A abordagem do New Public Management aproxima Estado, economia e sociedade, e o Estado assume cada vez mais um papel de regulador. Em boa medida, o Estado transfere para a gestão empresarial/privada serviços e competências que estavam na esfera pública. Assim, a década de 80 mostra o Estado como um mero instrumento de ligação entre certos domínios do mercado e a sociedade. É um Estado que vê o cidadão como um “cliente”, consumidor de bens, serviços e direitos, que procura o interesse particular, e entende que a administração pública no geral tem o dever de justificar a sua razão de ser, para além da função pública ou jurídica, o seu desempenho no mercado.

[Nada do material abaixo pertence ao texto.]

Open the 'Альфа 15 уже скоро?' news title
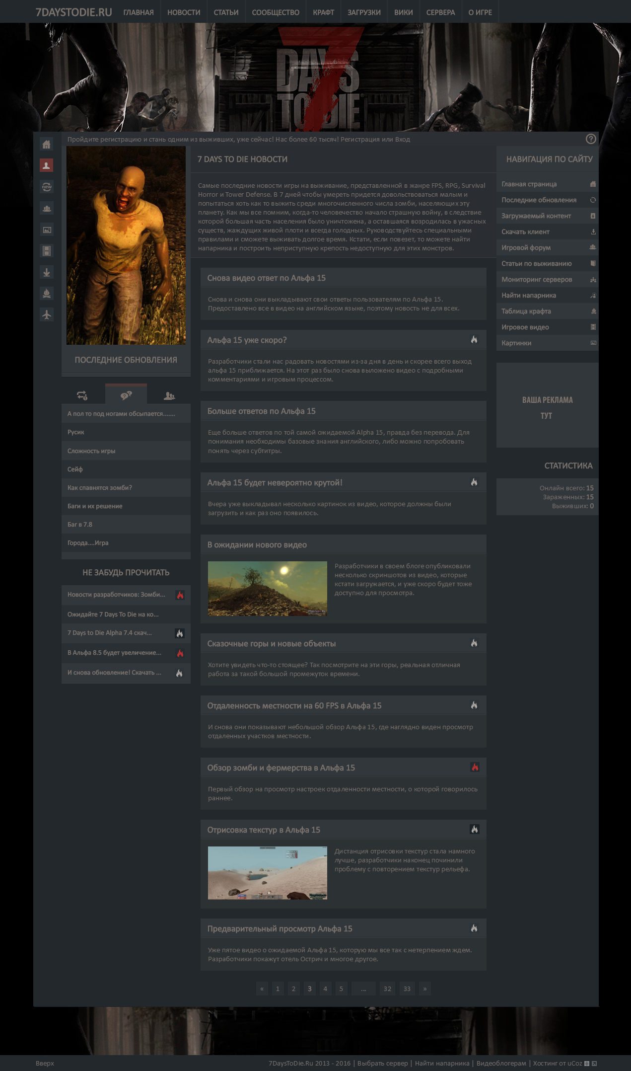pos(247,340)
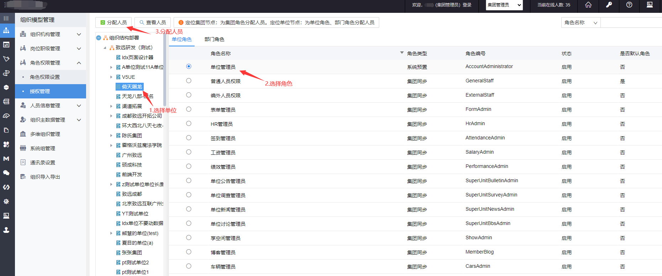The width and height of the screenshot is (662, 276).
Task: Select the 工资管理员 radio button
Action: pyautogui.click(x=189, y=152)
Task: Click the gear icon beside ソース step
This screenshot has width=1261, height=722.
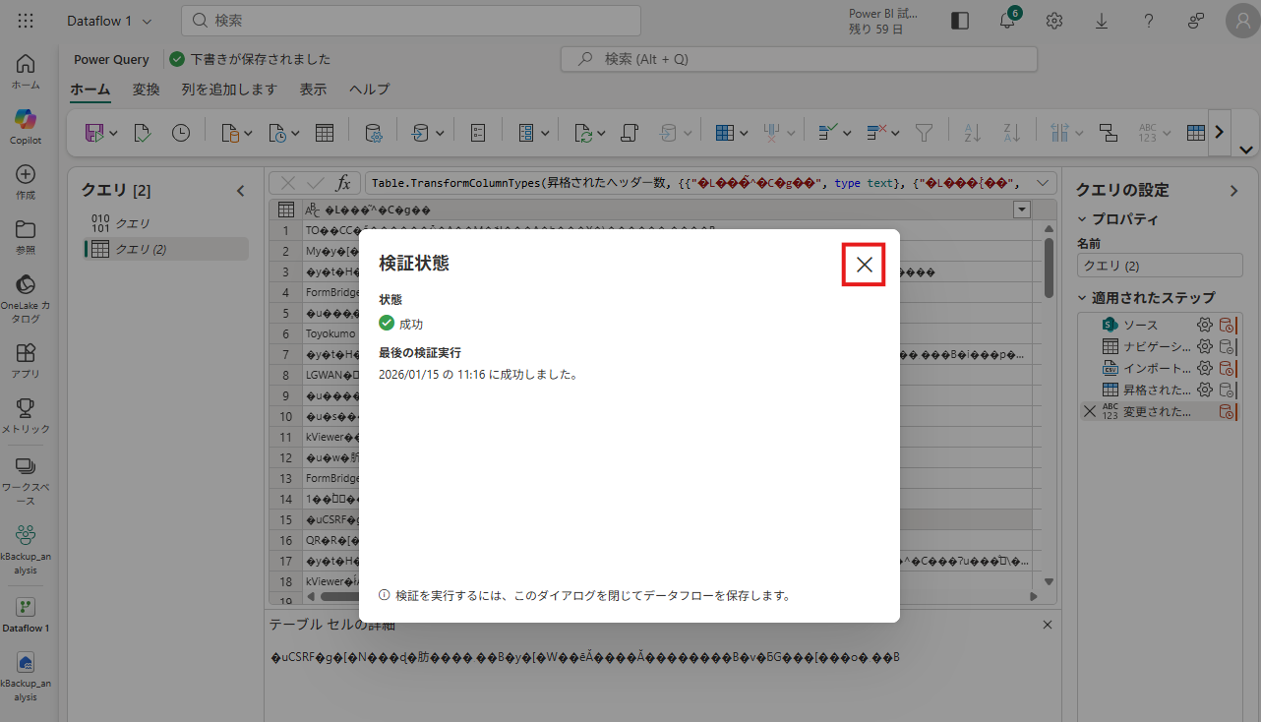Action: coord(1204,325)
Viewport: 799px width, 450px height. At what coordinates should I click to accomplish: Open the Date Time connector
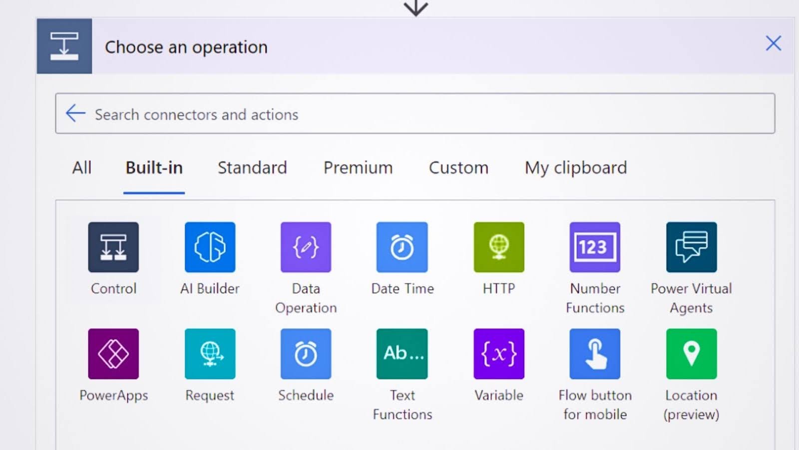point(402,248)
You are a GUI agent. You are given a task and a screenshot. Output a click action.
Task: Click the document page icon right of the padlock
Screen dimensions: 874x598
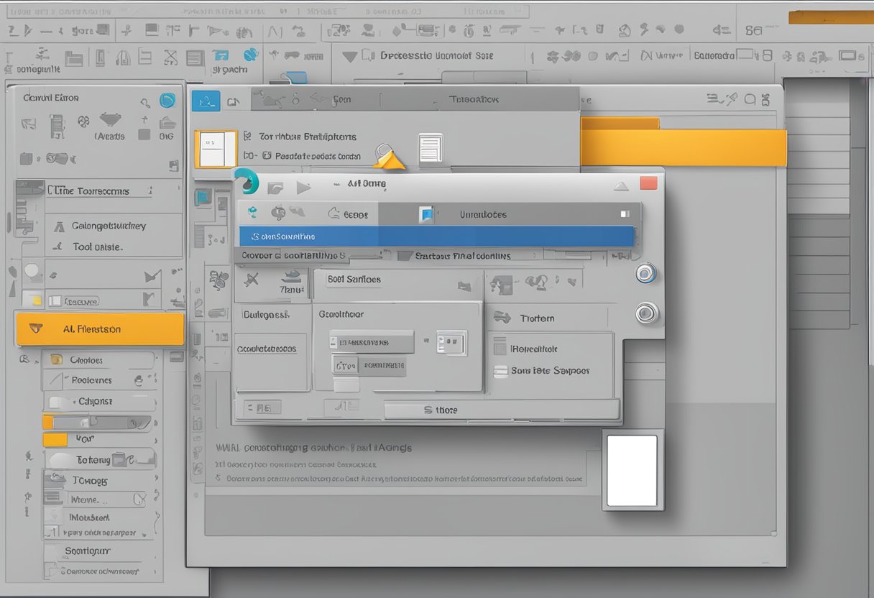click(430, 150)
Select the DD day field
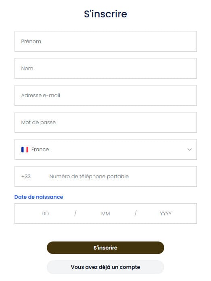The width and height of the screenshot is (211, 281). [45, 213]
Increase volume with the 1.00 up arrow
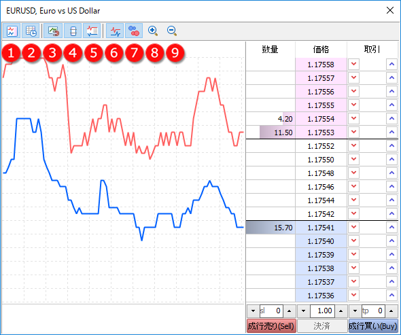Screen dimensions: 401x335 tap(341, 311)
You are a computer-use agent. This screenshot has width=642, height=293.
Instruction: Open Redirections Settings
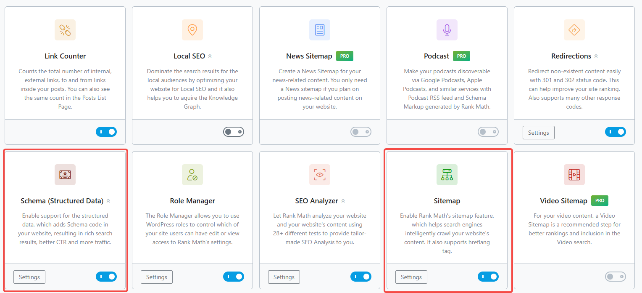click(538, 132)
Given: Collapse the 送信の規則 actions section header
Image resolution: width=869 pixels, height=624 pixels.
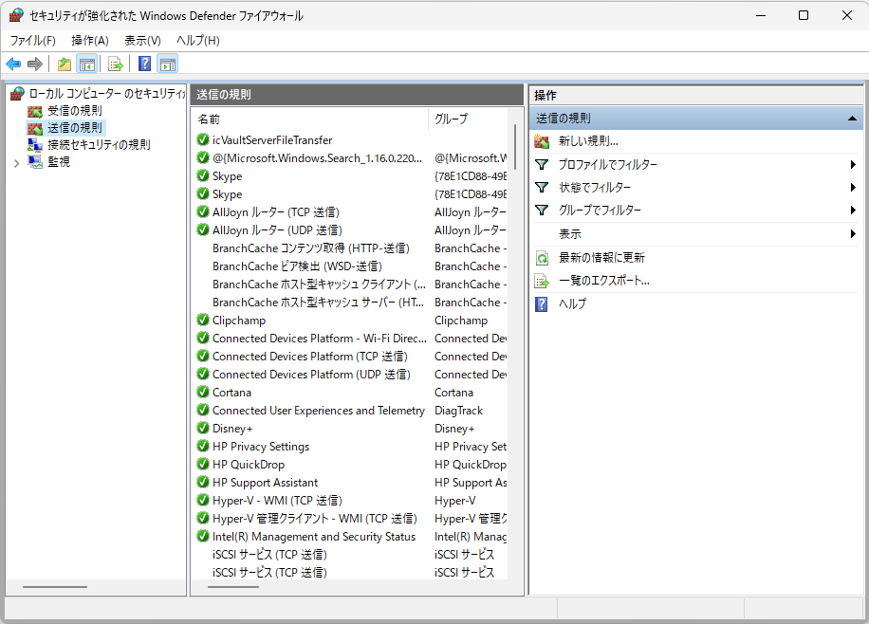Looking at the screenshot, I should point(853,119).
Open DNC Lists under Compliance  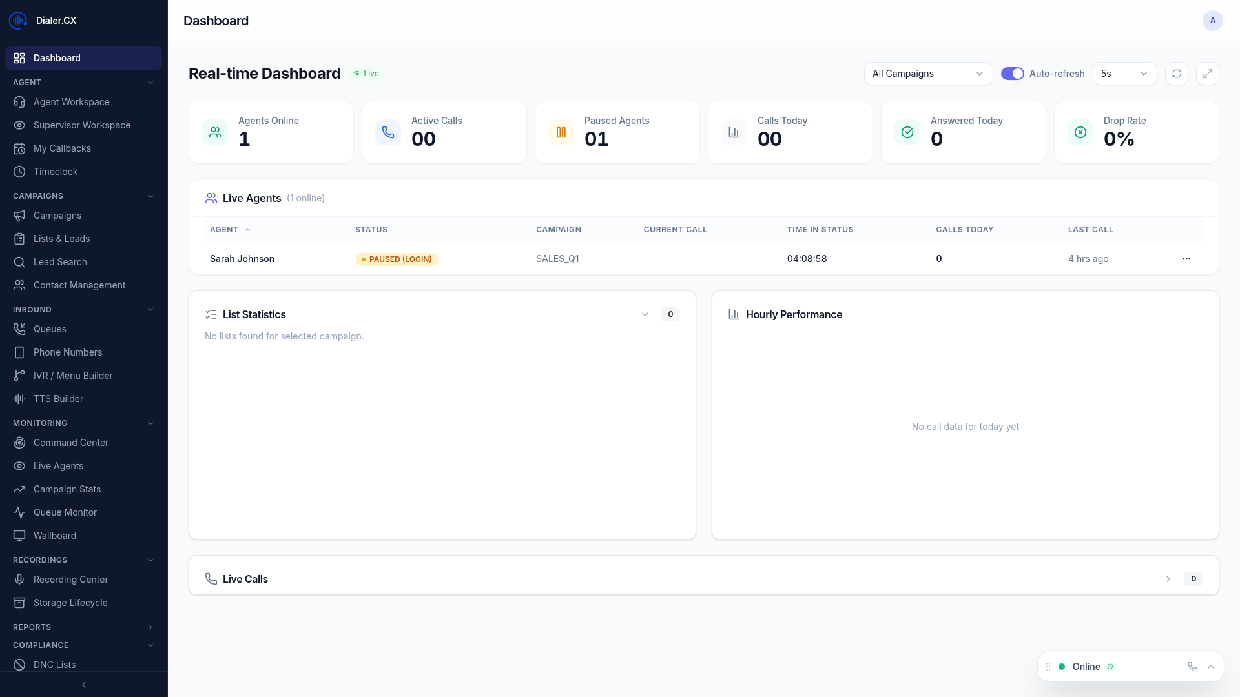55,665
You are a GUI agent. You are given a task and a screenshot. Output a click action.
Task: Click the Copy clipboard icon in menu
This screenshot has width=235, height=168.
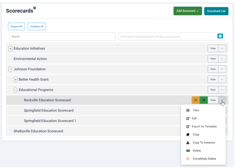188,134
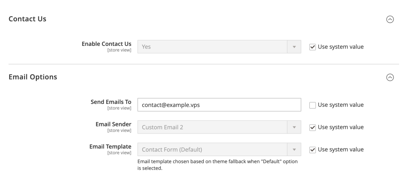
Task: Click the theme fallback help note text
Action: click(217, 165)
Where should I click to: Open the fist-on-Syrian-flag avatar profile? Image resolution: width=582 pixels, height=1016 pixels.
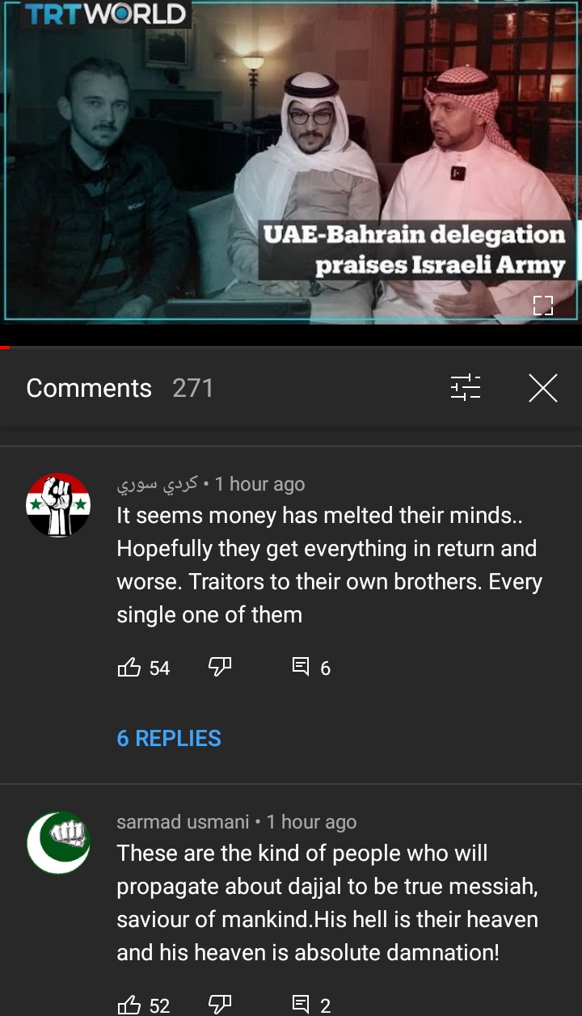58,505
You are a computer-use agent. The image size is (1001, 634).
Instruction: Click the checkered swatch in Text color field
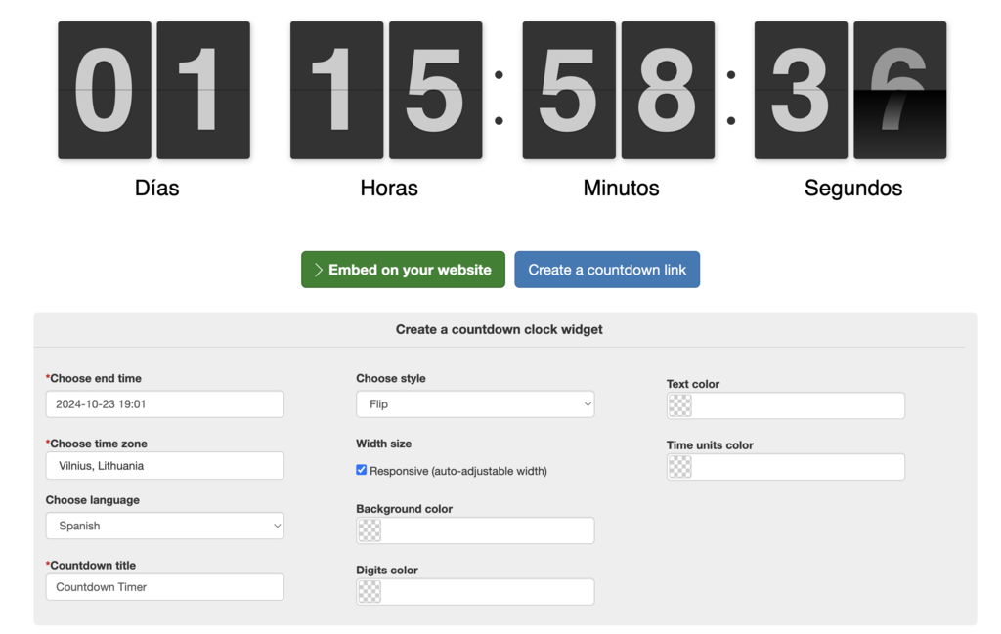point(678,404)
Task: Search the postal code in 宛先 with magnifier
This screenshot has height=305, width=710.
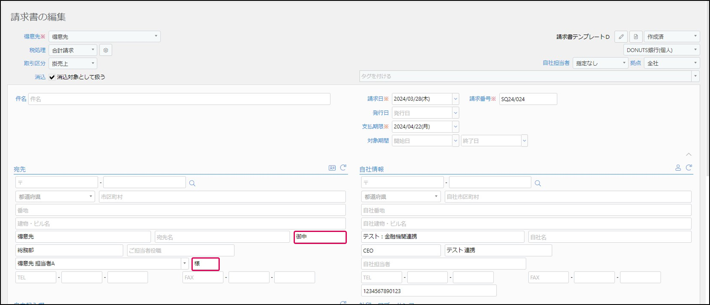Action: [x=192, y=183]
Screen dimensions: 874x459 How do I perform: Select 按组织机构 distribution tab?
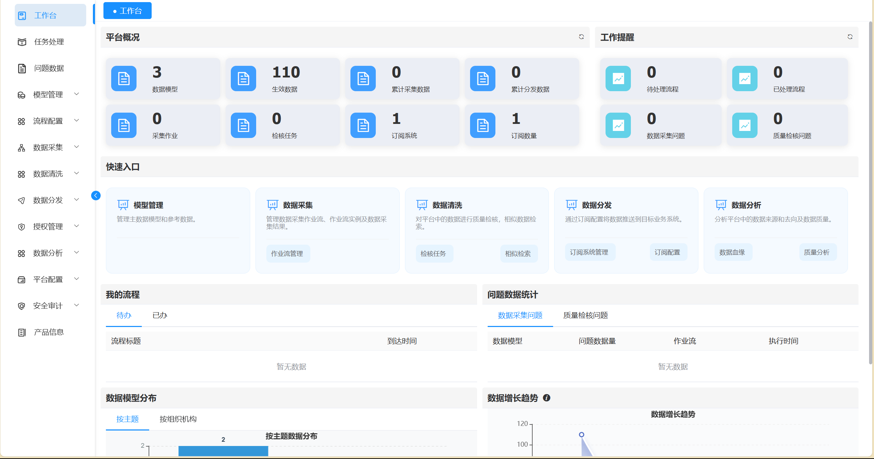coord(178,419)
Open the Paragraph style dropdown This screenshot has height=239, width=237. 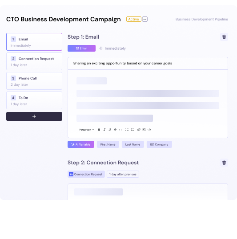[x=87, y=130]
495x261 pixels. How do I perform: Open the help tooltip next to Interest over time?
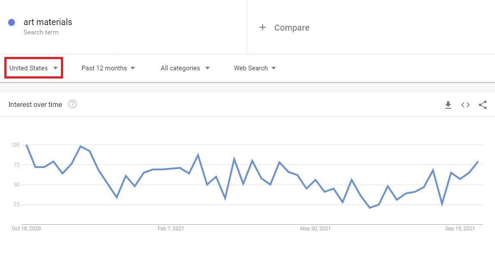click(x=73, y=104)
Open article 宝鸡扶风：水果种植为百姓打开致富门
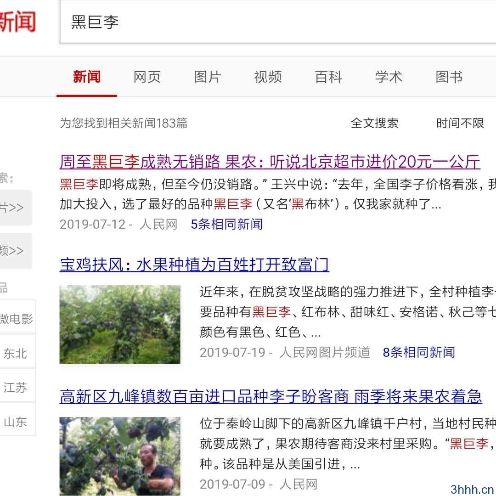This screenshot has height=496, width=496. (194, 265)
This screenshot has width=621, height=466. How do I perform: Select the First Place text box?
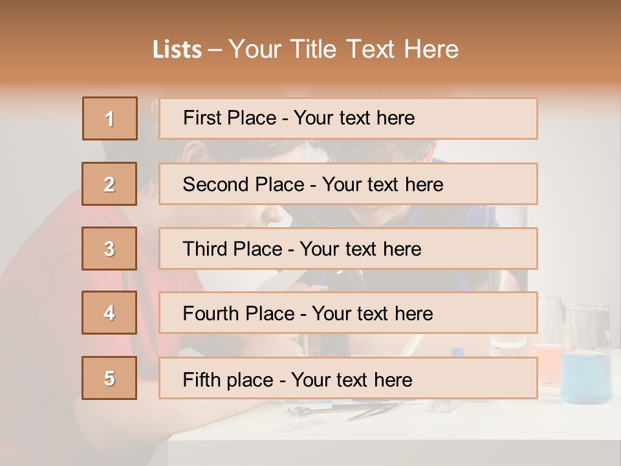348,118
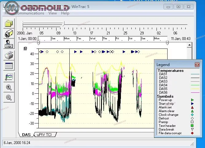Click the printer toolbar icon
Viewport: 205px width, 148px height.
(9, 55)

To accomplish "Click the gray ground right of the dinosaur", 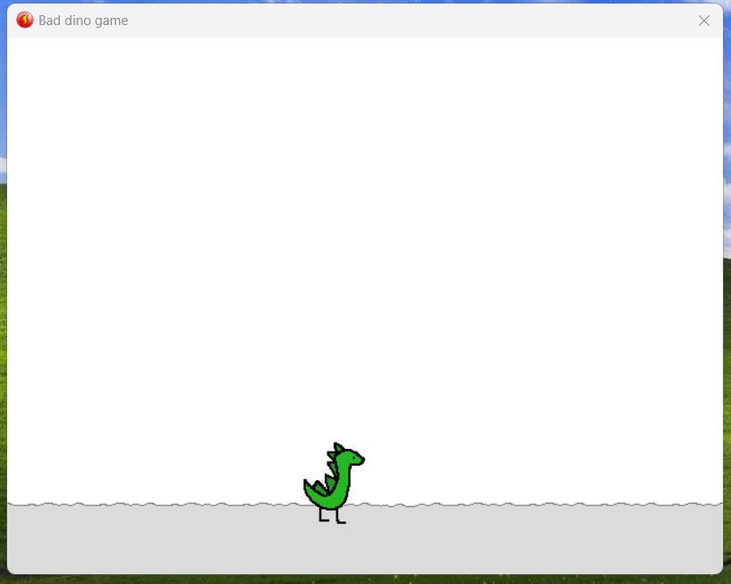I will (537, 539).
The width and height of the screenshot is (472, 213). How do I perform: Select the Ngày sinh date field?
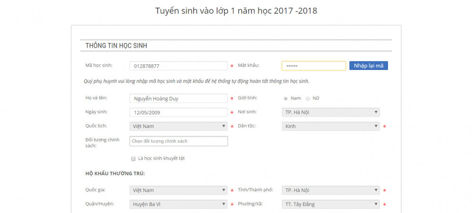click(x=178, y=112)
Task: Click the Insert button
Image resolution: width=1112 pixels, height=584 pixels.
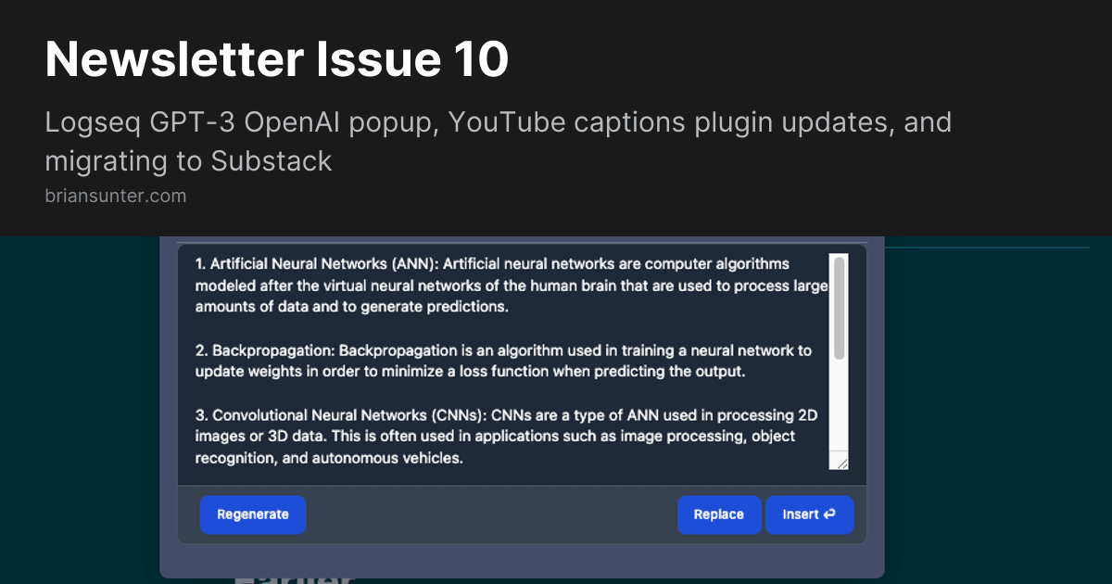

Na arquitetura do estado moderno amadurecido, os cidadãos têm cada vez mais recursos e poder que lhes permite negociar com os governos para o cumprimento das suas expectativas – «the growth of the modern state is at the same time a story of enhanced citizenship and increasing democratization» (Pierson, 2011: 45).

Qualquer intervenção social acrescida deixa de ser uma expressão da vontade exclusiva do Governo para passar a ser uma manifestação da vontade coletiva do povo, afinal,

(…) diz-se que um Estado foi instituído quando uma multidão de homens concordam e pactuam, cada um com cada um dos outros, que a qualquer homem ou assembleia de homens a quem seja atribuído pela maioria o direito de representar a pessoa de todos eles (ou seja, de ser seu representante), todos sem exceção, tanto os que votaram a favor dele como os que votaram contra ele, deverão autorizar todos os atos e decisões desse homem ou assembleia de homens, tal como se fossem seus próprios atos e decisões, a fim de viverem em paz uns com os outros e serem protegidos dos restantes homens. É desta instituição do Estado que derivam todos os direitos e faculdades daquele ou daqueles a quem o poder soberano é conferido mediante o consentimento do povo reunido. Em primeiro lugar, na medida em que pactuam, deve entender-se que não se encontram obrigados por um pacto anterior a qualquer coisa que contradiga o atual. Consequentemente, aqueles que já instituíram um Estado, dado que são obrigados pelo pacto a reconhecer como seus os atos e decisões de alguém, não podem legitimamente celebrar entre si um novo pacto no sentido de obedecer a outrem, seja no que for, sem sua licença».

(Hobbes de Malmesbury, 1651: 62) Na teoria, por um lado tornam-se os serviços públicos mais eficientes e por outro alivia o papel do Estado em determinados setores. Na realidade, contudo, a gestão pública e a gestão privada atuam em campos distintos e possuem diferenças acentuadas. Enquanto o setor público se rege por uma lógica de serviço público e pela prossecução dos interesses comuns, o setor privado move-se pelo interesse individual e pela obtenção de lucro. No new public management conceitos como “serviço ao cliente ou consumidor” são termos comuns e a sua base de sustentação é o desempenho em detrimento dos processos; põe-se a ênfase nas receitas, em vez das despesas. É imperioso, contudo, não esquecer que o objetivo do setor privado é a maximização do lucro, enquanto que do setor público é a prossecução dos interesses públicos.

Erros nas estratégias adotadas através de privatizações indiscriminadas dos serviços sem ter em consideração as realidades específicas de cada país (desajustamento das políticas de reforma adotadas) e o tratamento de determinados setores de domínio público que não podem ser tratados como se fossem “simples negócios”, como é o caso da educação, saúde, investigação, entre outros setores, afetaram uma aplicação da nova gestão pública. Este panorama suscitou o aparecimento de um novo paradigma denominado New Public Service que vem colmatar algumas lacunas do anterior paradigma.